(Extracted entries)
....

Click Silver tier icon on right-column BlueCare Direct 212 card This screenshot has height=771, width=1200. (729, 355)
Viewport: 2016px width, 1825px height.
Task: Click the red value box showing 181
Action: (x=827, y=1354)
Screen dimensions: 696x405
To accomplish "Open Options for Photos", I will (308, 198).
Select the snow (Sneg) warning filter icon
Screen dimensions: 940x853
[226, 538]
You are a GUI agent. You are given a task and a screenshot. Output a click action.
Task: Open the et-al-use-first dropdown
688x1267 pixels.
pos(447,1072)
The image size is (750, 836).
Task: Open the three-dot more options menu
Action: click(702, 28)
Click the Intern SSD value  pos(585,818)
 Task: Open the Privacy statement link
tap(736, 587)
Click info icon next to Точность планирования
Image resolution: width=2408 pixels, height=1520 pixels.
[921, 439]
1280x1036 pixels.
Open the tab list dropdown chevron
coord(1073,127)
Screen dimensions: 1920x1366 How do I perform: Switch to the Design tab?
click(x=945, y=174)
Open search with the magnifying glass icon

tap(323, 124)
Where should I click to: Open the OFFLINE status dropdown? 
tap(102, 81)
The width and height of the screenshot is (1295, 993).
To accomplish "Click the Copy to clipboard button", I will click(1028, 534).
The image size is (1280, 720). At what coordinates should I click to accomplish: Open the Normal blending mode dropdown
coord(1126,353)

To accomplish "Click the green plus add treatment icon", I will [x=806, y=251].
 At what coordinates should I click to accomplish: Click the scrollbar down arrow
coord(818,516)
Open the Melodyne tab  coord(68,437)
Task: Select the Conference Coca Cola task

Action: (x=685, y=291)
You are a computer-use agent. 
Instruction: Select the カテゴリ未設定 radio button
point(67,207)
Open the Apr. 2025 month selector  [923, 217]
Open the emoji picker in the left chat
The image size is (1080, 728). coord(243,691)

....

[WHAT TO DO] Copy all of the extracted entries above line by line, changing nothing and keeping them in the same order.

[WORKED ANSWER]
Click Silver tier icon on right-column BlueCare Direct 212 card This screenshot has height=771, width=1200. (729, 355)
Viewport: 2016px width, 1825px height.
Task: Click the red value box showing 181
Action: (x=827, y=1354)
Screen dimensions: 696x405
To accomplish "Open Options for Photos", I will (308, 198).
Select the snow (Sneg) warning filter icon
Screen dimensions: 940x853
[226, 538]
You are a GUI agent. You are given a task and a screenshot. Output a click action.
Task: Open the et-al-use-first dropdown
688x1267 pixels.
pos(447,1072)
The image size is (750, 836).
Task: Open the three-dot more options menu
Action: click(702, 28)
Click the Intern SSD value  pos(585,818)
 Task: Open the Privacy statement link
tap(736, 587)
Click info icon next to Точность планирования
Image resolution: width=2408 pixels, height=1520 pixels.
[921, 439]
1280x1036 pixels.
Open the tab list dropdown chevron
coord(1073,127)
Screen dimensions: 1920x1366 How do I perform: Switch to the Design tab?
click(x=945, y=174)
Open search with the magnifying glass icon

tap(323, 124)
Where should I click to: Open the OFFLINE status dropdown? 
tap(102, 81)
The width and height of the screenshot is (1295, 993).
To accomplish "Click the Copy to clipboard button", I will click(1028, 534).
The image size is (1280, 720). At what coordinates should I click to accomplish: Open the Normal blending mode dropdown
coord(1126,353)

To accomplish "Click the green plus add treatment icon", I will [x=806, y=251].
 At what coordinates should I click to accomplish: Click the scrollbar down arrow
coord(818,516)
Open the Melodyne tab  coord(68,437)
Task: Select the Conference Coca Cola task

Action: (x=685, y=291)
You are a computer-use agent. 
Instruction: Select the カテゴリ未設定 radio button
point(67,207)
Open the Apr. 2025 month selector  [923, 217]
Open the emoji picker in the left chat
The image size is (1080, 728). coord(243,691)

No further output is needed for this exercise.